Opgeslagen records
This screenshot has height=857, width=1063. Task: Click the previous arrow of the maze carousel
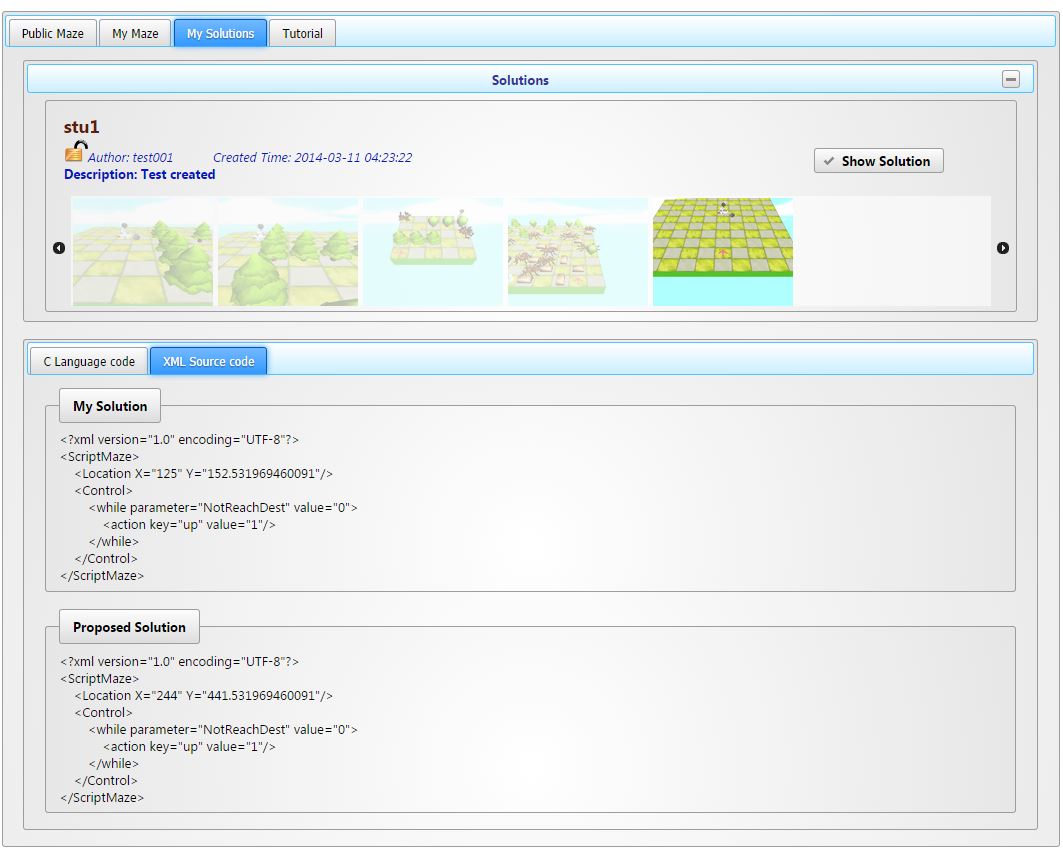coord(59,248)
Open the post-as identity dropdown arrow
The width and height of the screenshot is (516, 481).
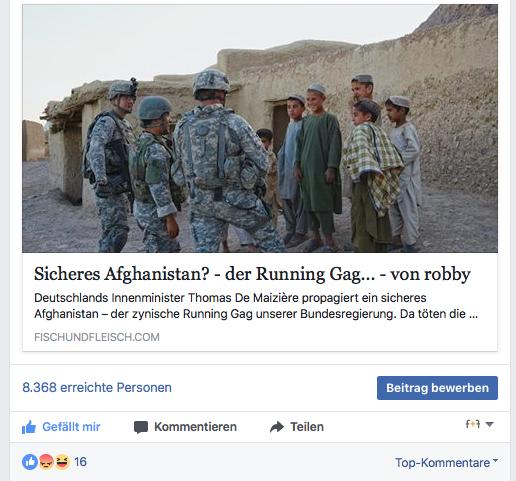489,424
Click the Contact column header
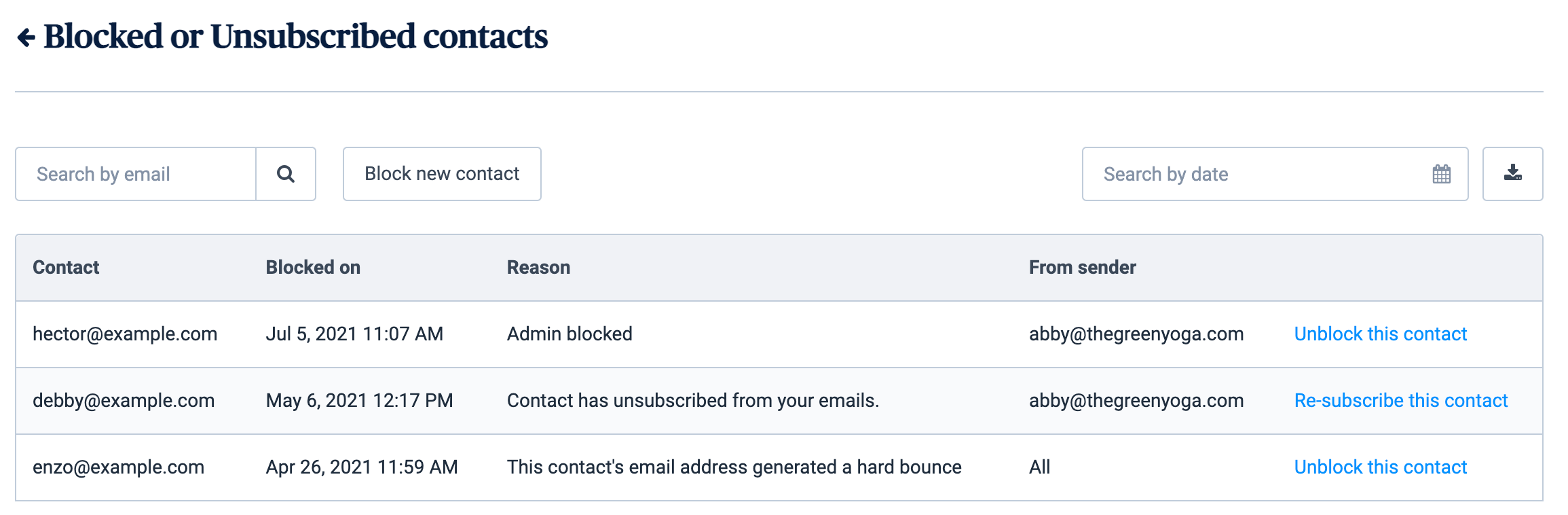The height and width of the screenshot is (515, 1568). coord(66,268)
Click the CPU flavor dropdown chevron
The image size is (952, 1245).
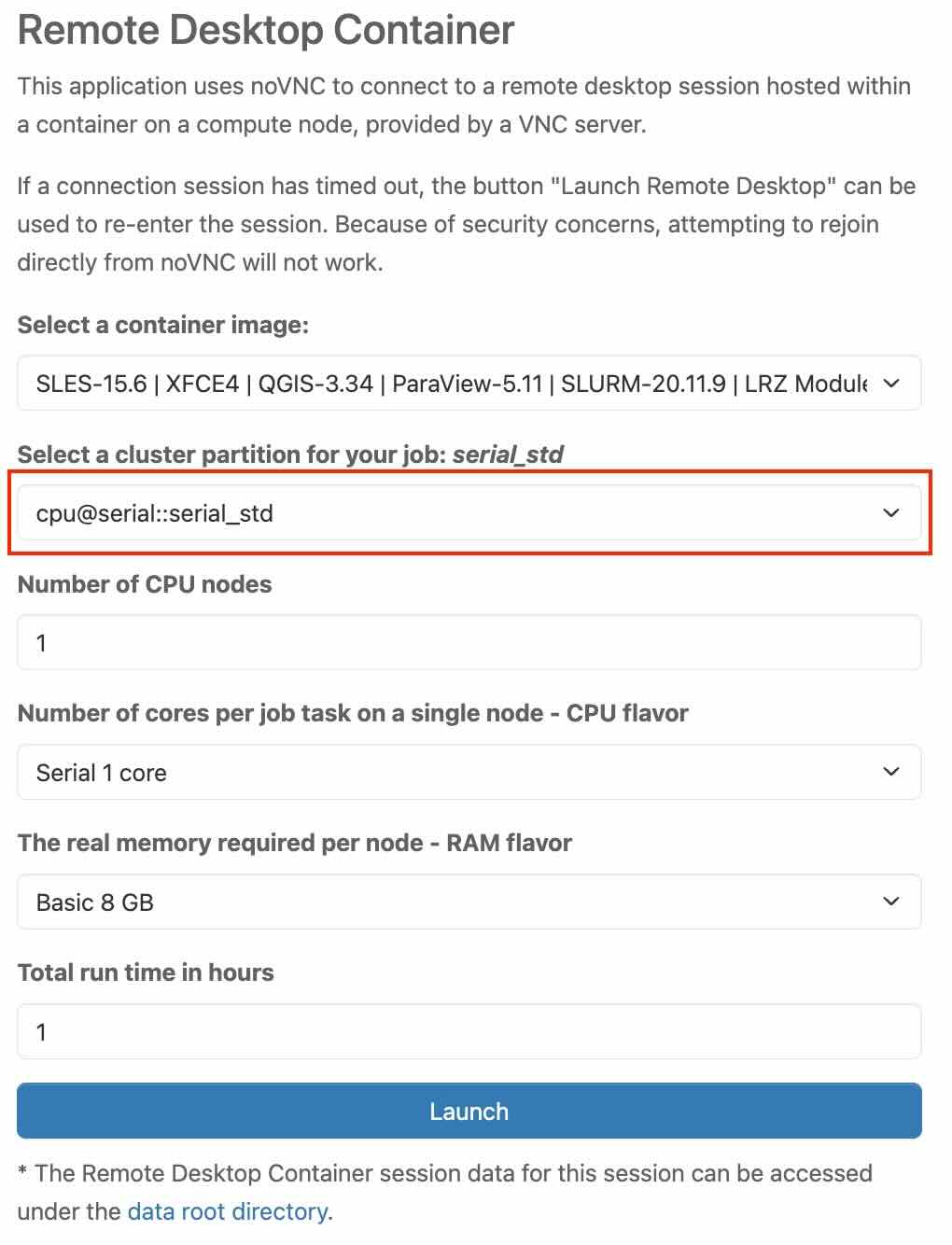(x=891, y=772)
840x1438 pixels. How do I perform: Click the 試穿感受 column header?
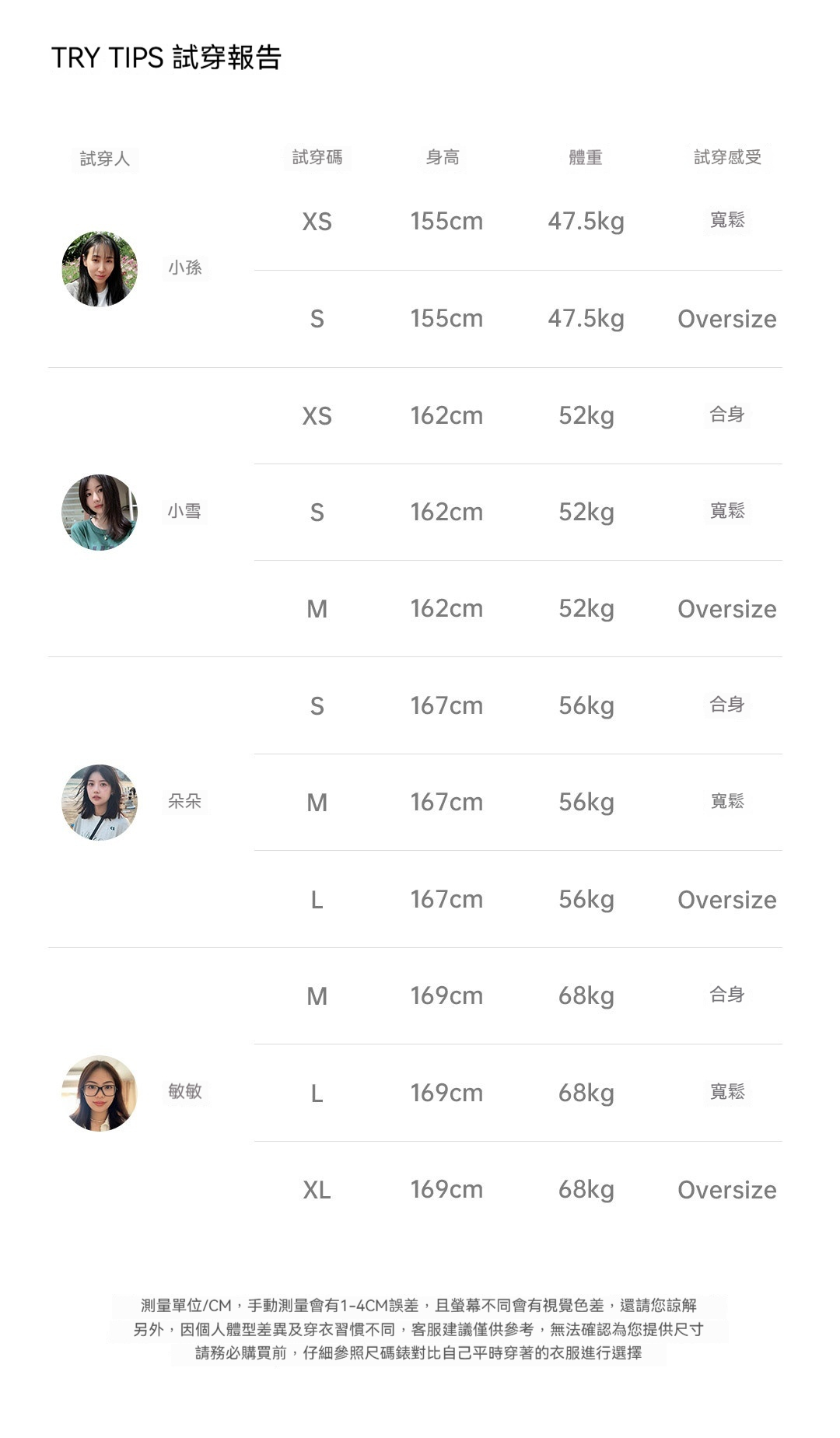click(x=727, y=157)

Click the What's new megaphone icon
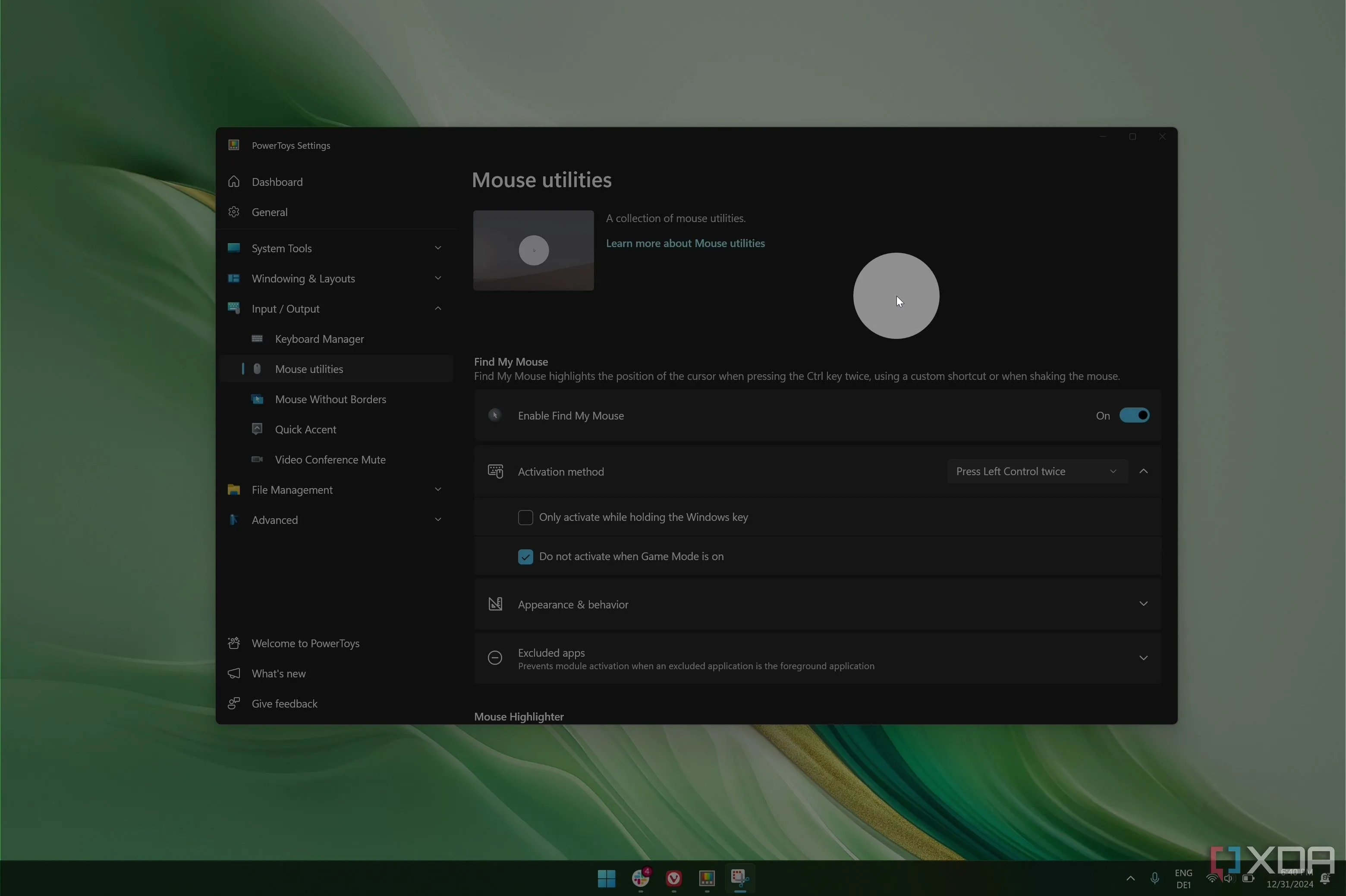tap(234, 673)
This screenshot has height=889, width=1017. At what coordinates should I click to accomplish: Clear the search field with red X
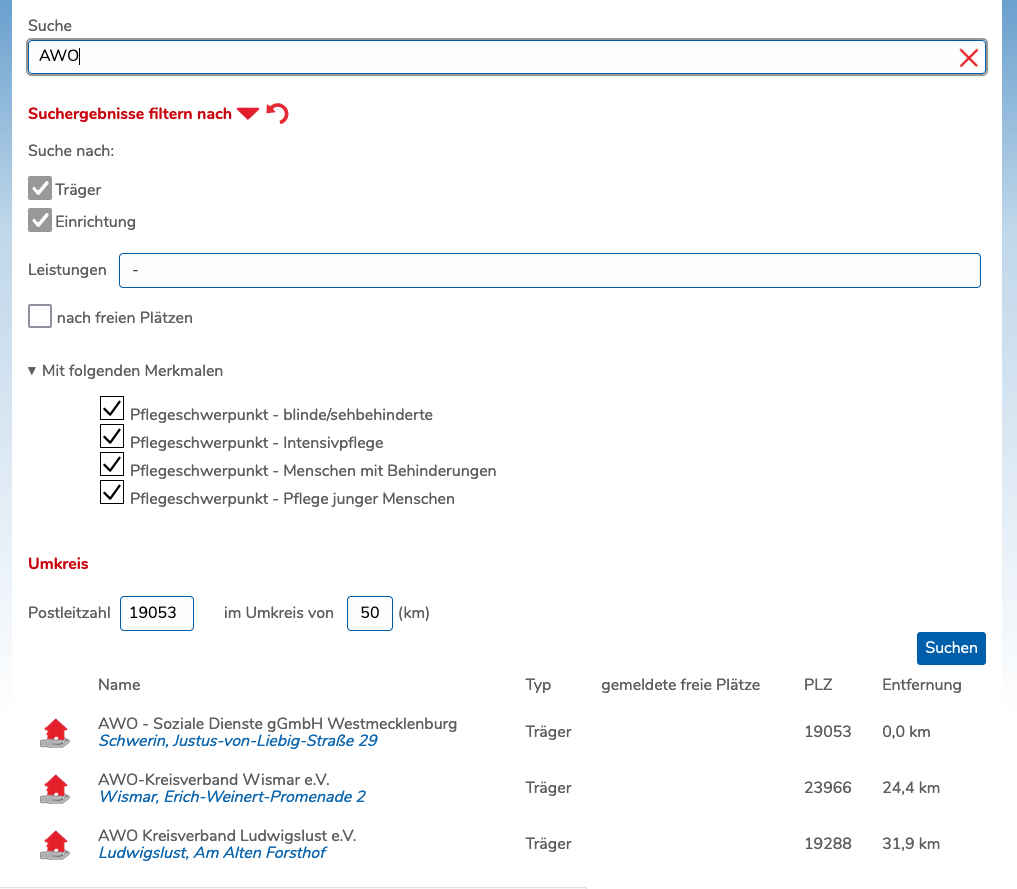click(968, 58)
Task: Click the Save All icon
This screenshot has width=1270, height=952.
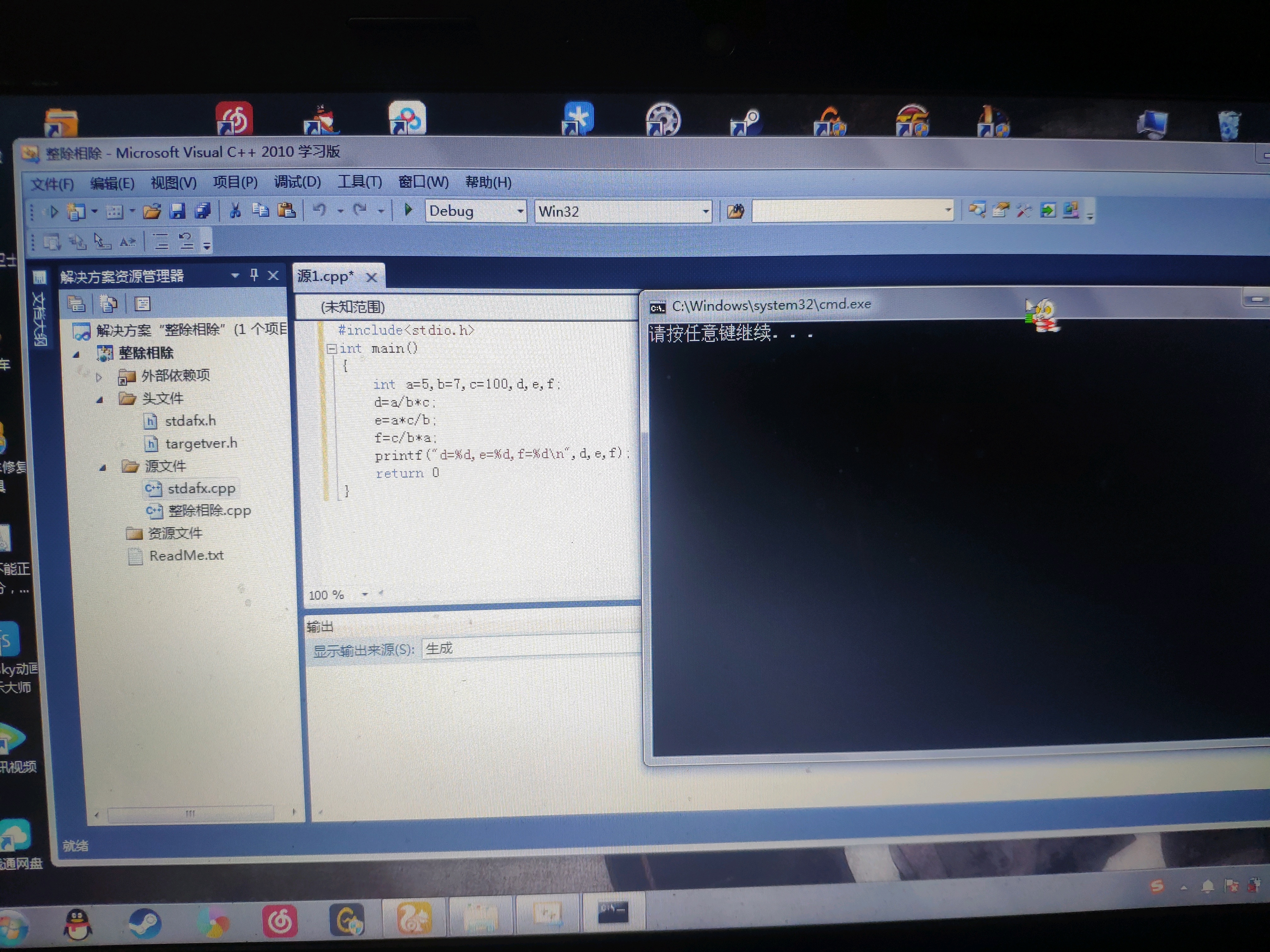Action: click(x=203, y=211)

SCHRIFTELIJKE OPDRACHT:
Wijzig in alle records "column header" in "column title" en neem de regels verder ongewijzigd over, zonder de afbeeldingen.

OPGELOSTE OPGAVE:
This screenshot has height=857, width=1063. Task: Click the previous arrow of the maze carousel
coord(59,248)
Open the post-as identity dropdown arrow
The width and height of the screenshot is (516, 481).
489,424
Click the Contact column title
The height and width of the screenshot is (515, 1568). coord(66,268)
Click the CPU flavor dropdown chevron
The image size is (952, 1245).
(x=891, y=772)
840x1438 pixels. How do I perform: Click the 試穿感受 column title?
click(x=727, y=157)

Click the What's new megaphone icon
tap(234, 673)
This screenshot has height=889, width=1017. At what coordinates should I click to accomplish: Clear the search field with red X
click(968, 58)
Task: Click the Save All icon
This screenshot has width=1270, height=952.
Action: click(x=203, y=211)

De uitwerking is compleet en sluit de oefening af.